To quickly summarise:
Next to the German guy Jörn Schlag whose latest price for an extensive trip through Myanmar was 2000 Euros (~ 2750 US$) per car (independent of the number of cars building the convoy) we already found three licensed travel agencies situated in Myanmar who offer crossings through Myanmar (all following prices are based on a four or five day crossing):
1st was Tin Maung Shwe from www.brightviewtravel.com who basically provided the following prices (includes everything except of own fuel, any sight seeing and personal expenses): for 1 car / 2 pax : 2163 US$ per pax; for 2 cars / 4 pax : 1287 US$ (costs are getting cheaper the more people join the group)
2nd was Thar Aye from www.burmasenses.com who offers the crossing as follows: for 1 car / 2 pax : 2000 US$ per pax; for 2 cars / 4 pax : 1060 US$ (costs are getting cheaper the more people join the group). Furthermore we found a
3rd tour operator whose costs vary significant from those of Tin and Thar Aye:
His name is Mutu Suresh from www.myanmarexperttours.com and who recommends a six day crossing due to the more difficult road situation on the rainy season for the following (costs are in total, NOT per person!):
1 Person - 900 US$
2 People - 1060 US$
4 People - 1700 US$
6 People - 2250 US$
Includes three meals per day and five nights' accommodation.

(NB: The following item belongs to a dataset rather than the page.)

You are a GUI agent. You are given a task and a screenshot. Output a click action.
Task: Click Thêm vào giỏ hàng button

Not included as already mentioned above: own fuel, sightseeing entrance fees on the way, personal expenses and road tax (no more than 50 $US per vehicle).

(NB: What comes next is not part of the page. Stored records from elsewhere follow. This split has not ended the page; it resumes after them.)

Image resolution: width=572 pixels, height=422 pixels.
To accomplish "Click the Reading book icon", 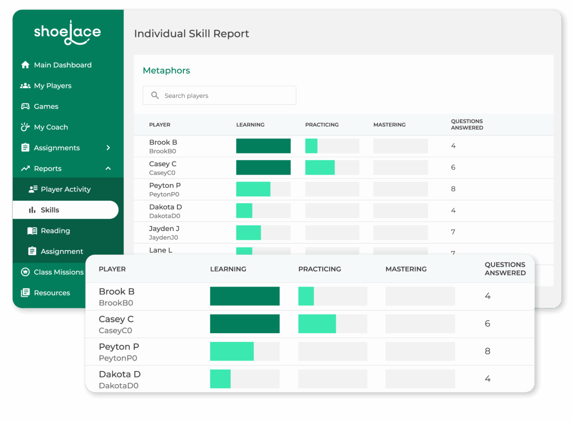I will click(32, 231).
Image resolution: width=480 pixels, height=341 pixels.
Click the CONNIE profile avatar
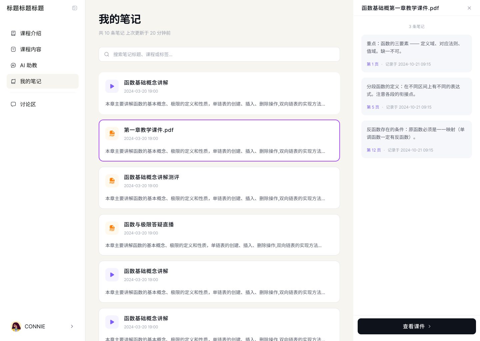pos(16,326)
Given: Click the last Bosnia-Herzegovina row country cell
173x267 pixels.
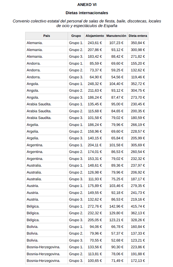Looking at the screenshot, I should 44,261.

I was wondering how this high price difference is possible. But I only found few reviews only of people travelling with him (all were very satisfied with his work) and he assured me that no extra costs would apply (except the ones mentioned). If anyone can give any reviews about Mutu Suresh this would be very welcome!

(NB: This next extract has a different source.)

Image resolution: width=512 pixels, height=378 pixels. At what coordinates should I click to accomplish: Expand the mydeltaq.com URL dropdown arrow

So far I found another couple with a 4WD who is willing to join us on the crossing. Furthermore I am waiting for the reply of two motor cyclists who also are interested in joining us.
That means currently we are four, maybe six people who will do the crossing together. I requested another offer + itinerary for a six day crossing allowing for visiting Bagan and a seven day crossing allowing for Bagan and Mandalay.
News will be posted.

So far to our situation.
Still looking for more people to join us!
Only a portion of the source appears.